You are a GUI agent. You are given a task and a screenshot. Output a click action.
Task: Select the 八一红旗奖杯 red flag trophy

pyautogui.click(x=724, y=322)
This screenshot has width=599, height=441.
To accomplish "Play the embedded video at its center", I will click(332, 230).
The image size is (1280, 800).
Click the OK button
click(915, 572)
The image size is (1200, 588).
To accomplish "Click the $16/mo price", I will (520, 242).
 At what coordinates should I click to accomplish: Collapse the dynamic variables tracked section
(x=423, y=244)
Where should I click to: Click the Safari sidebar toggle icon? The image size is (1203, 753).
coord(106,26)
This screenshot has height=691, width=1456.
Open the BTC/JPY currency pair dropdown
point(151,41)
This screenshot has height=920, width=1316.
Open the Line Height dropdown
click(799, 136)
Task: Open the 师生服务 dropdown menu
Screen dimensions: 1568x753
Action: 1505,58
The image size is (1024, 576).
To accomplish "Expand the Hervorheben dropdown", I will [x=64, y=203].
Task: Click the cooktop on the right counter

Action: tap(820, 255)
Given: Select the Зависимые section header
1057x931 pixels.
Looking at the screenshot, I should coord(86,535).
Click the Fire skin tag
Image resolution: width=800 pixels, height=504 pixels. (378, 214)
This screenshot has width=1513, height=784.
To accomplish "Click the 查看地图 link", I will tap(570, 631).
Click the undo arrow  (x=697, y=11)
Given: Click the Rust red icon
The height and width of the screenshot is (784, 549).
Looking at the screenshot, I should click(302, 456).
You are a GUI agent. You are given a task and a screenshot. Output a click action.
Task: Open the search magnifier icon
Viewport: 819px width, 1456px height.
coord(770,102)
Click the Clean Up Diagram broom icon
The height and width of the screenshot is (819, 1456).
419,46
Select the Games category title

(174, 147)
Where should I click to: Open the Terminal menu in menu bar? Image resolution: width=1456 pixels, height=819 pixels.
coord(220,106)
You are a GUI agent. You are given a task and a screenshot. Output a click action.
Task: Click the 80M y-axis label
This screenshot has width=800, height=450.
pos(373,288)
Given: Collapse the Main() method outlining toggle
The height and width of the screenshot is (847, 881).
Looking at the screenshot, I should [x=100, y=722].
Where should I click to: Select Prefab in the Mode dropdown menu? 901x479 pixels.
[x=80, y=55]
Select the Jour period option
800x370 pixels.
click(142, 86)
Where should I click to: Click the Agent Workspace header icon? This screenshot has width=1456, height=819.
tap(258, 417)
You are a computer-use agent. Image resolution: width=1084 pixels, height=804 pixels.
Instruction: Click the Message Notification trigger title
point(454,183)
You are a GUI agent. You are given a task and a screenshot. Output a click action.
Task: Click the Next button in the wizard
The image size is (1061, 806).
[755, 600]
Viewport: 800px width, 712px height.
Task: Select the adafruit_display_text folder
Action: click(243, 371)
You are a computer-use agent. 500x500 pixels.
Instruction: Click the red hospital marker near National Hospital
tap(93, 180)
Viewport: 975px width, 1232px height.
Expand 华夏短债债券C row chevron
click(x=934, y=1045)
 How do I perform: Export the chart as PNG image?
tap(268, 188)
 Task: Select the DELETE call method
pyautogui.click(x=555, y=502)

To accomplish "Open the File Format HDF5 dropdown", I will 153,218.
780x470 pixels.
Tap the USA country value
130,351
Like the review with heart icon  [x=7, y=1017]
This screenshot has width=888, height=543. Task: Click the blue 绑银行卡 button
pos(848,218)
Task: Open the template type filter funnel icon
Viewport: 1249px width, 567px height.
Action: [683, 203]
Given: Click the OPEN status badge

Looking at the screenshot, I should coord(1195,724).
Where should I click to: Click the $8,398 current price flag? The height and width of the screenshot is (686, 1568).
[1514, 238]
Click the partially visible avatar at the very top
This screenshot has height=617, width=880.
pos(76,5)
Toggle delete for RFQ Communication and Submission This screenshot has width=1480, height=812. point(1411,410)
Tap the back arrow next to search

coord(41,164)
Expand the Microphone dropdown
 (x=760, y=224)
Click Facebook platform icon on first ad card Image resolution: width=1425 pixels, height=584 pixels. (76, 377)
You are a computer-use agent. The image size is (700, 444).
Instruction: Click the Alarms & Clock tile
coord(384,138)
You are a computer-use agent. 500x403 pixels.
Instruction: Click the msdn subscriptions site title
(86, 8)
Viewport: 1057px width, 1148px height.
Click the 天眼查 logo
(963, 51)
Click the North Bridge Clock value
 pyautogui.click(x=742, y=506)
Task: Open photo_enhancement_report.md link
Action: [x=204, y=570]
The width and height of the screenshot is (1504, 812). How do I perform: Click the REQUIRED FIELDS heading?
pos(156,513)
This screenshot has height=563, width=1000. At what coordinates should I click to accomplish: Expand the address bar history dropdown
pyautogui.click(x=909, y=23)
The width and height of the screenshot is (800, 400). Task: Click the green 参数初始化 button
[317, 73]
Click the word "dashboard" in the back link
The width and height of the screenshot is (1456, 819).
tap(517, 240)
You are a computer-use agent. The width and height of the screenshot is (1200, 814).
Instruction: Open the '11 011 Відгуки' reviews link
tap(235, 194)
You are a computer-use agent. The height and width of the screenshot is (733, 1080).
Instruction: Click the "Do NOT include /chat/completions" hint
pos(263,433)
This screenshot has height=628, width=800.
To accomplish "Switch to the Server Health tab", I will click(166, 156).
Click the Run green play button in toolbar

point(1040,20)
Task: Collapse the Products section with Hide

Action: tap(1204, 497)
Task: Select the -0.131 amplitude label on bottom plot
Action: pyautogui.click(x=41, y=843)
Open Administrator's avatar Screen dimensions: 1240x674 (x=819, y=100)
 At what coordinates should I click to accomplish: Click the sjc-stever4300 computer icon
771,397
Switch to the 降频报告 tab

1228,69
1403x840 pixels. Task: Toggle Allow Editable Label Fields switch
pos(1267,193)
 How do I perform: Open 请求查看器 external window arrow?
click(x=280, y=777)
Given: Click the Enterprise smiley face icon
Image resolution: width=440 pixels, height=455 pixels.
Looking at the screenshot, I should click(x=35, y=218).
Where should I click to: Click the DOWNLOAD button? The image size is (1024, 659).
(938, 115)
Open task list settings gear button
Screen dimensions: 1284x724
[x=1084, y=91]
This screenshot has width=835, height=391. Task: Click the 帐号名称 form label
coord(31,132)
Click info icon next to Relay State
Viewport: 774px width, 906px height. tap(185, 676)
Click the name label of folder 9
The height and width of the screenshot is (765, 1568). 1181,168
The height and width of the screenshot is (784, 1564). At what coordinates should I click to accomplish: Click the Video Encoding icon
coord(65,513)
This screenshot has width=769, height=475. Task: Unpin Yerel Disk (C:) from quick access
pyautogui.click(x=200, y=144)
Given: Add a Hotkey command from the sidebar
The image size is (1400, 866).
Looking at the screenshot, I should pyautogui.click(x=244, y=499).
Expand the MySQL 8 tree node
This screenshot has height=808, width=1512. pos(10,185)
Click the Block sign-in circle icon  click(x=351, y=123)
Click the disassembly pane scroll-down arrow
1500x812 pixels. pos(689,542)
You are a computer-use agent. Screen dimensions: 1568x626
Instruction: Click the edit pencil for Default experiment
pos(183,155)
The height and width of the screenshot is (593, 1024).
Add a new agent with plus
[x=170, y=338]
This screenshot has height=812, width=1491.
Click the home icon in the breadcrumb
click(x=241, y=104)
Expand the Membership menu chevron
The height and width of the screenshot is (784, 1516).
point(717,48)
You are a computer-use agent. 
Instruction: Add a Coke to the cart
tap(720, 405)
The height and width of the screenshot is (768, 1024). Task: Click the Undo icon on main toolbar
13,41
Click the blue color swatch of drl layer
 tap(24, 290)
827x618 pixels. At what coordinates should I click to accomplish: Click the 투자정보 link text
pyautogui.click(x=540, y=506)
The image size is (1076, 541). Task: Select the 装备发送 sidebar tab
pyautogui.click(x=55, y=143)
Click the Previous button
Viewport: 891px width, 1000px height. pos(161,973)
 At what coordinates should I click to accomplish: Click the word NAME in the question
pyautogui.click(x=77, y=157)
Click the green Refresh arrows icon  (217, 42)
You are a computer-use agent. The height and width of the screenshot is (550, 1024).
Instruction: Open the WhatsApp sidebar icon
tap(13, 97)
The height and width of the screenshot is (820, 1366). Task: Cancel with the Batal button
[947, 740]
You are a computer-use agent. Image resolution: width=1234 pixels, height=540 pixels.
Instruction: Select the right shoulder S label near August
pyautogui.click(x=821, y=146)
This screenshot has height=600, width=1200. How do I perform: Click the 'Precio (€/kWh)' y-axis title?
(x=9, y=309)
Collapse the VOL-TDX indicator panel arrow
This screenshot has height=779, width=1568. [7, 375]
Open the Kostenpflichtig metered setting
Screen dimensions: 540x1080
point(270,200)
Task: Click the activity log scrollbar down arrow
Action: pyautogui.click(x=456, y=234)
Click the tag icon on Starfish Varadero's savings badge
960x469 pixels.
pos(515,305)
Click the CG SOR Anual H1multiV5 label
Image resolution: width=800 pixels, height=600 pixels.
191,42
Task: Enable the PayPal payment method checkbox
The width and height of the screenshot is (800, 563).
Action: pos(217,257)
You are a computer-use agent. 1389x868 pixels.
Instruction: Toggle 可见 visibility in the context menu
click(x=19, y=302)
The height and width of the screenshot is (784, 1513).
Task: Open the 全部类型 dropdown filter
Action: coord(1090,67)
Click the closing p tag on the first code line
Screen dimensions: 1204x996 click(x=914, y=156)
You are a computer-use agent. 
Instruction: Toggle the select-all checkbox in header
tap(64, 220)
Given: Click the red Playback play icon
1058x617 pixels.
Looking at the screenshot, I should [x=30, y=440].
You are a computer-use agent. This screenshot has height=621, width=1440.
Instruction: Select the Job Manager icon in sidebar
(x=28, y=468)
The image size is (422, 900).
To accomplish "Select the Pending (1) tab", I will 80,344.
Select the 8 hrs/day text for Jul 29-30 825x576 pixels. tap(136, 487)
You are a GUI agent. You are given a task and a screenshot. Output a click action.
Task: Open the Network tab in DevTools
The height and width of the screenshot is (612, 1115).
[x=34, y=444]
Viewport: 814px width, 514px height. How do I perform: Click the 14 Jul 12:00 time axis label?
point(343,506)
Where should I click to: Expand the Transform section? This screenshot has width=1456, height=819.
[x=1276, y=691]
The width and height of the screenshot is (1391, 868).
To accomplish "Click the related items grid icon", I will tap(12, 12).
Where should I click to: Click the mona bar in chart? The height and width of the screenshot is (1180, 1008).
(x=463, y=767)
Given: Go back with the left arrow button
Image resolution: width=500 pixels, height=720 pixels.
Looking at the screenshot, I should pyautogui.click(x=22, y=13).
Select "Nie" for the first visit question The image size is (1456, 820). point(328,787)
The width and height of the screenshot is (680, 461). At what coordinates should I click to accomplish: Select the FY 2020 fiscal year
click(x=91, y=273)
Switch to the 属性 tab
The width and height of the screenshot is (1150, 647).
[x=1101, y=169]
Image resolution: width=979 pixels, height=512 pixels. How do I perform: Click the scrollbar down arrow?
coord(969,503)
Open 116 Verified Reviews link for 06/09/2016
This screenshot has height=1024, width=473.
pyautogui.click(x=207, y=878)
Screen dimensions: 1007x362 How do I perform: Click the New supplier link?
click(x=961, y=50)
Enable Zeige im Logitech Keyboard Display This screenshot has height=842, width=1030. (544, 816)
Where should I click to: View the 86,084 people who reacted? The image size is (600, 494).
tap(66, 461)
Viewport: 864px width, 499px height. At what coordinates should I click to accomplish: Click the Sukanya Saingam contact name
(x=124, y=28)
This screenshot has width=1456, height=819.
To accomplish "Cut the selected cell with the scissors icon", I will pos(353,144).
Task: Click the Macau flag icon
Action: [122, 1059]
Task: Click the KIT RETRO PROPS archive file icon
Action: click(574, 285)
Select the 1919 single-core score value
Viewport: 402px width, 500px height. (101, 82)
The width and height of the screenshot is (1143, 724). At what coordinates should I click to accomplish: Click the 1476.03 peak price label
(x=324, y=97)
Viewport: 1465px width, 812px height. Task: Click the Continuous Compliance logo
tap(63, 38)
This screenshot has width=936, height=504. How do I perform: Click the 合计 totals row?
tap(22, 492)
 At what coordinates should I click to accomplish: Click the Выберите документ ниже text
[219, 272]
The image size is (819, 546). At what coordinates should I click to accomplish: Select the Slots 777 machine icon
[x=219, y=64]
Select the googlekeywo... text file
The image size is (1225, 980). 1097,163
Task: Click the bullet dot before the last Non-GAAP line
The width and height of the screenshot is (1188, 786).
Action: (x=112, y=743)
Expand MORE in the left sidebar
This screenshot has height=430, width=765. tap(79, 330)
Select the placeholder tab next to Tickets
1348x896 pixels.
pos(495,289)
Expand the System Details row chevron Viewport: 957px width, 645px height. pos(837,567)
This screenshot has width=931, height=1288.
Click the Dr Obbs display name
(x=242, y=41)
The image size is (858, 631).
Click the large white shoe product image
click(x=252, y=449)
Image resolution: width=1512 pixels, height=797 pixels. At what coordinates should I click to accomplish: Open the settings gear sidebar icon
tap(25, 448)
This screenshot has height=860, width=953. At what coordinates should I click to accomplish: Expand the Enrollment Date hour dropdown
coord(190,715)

┄┄┄┄┄┄

Copy the items above word for word, starting with the line that contains "Given: Click the red Playback play icon" and going on through the line that contains "tap(66, 461)", both of those lines included.

Answer –
Given: Click the red Playback play icon
1058x617 pixels.
Looking at the screenshot, I should [x=30, y=440].
You are a computer-use agent. This screenshot has height=621, width=1440.
Instruction: Select the Job Manager icon in sidebar
(x=28, y=468)
The image size is (422, 900).
To accomplish "Select the Pending (1) tab", I will 80,344.
Select the 8 hrs/day text for Jul 29-30 825x576 pixels. tap(136, 487)
You are a GUI agent. You are given a task and a screenshot. Output a click action.
Task: Open the Network tab in DevTools
The height and width of the screenshot is (612, 1115).
[x=34, y=444]
Viewport: 814px width, 514px height. How do I perform: Click the 14 Jul 12:00 time axis label?
point(343,506)
Where should I click to: Expand the Transform section? This screenshot has width=1456, height=819.
[x=1276, y=691]
The width and height of the screenshot is (1391, 868).
To accomplish "Click the related items grid icon", I will tap(12, 12).
Where should I click to: Click the mona bar in chart? The height and width of the screenshot is (1180, 1008).
(x=463, y=767)
Given: Go back with the left arrow button
Image resolution: width=500 pixels, height=720 pixels.
Looking at the screenshot, I should pyautogui.click(x=22, y=13).
Select "Nie" for the first visit question The image size is (1456, 820). point(328,787)
The width and height of the screenshot is (680, 461). At what coordinates should I click to accomplish: Select the FY 2020 fiscal year
click(x=91, y=273)
Switch to the 属性 tab
The width and height of the screenshot is (1150, 647).
[x=1101, y=169]
Image resolution: width=979 pixels, height=512 pixels. How do I perform: Click the scrollbar down arrow?
coord(969,503)
Open 116 Verified Reviews link for 06/09/2016
This screenshot has height=1024, width=473.
pyautogui.click(x=207, y=878)
Screen dimensions: 1007x362 How do I perform: Click the New supplier link?
click(x=961, y=50)
Enable Zeige im Logitech Keyboard Display This screenshot has height=842, width=1030. (544, 816)
Where should I click to: View the 86,084 people who reacted? The image size is (600, 494).
tap(66, 461)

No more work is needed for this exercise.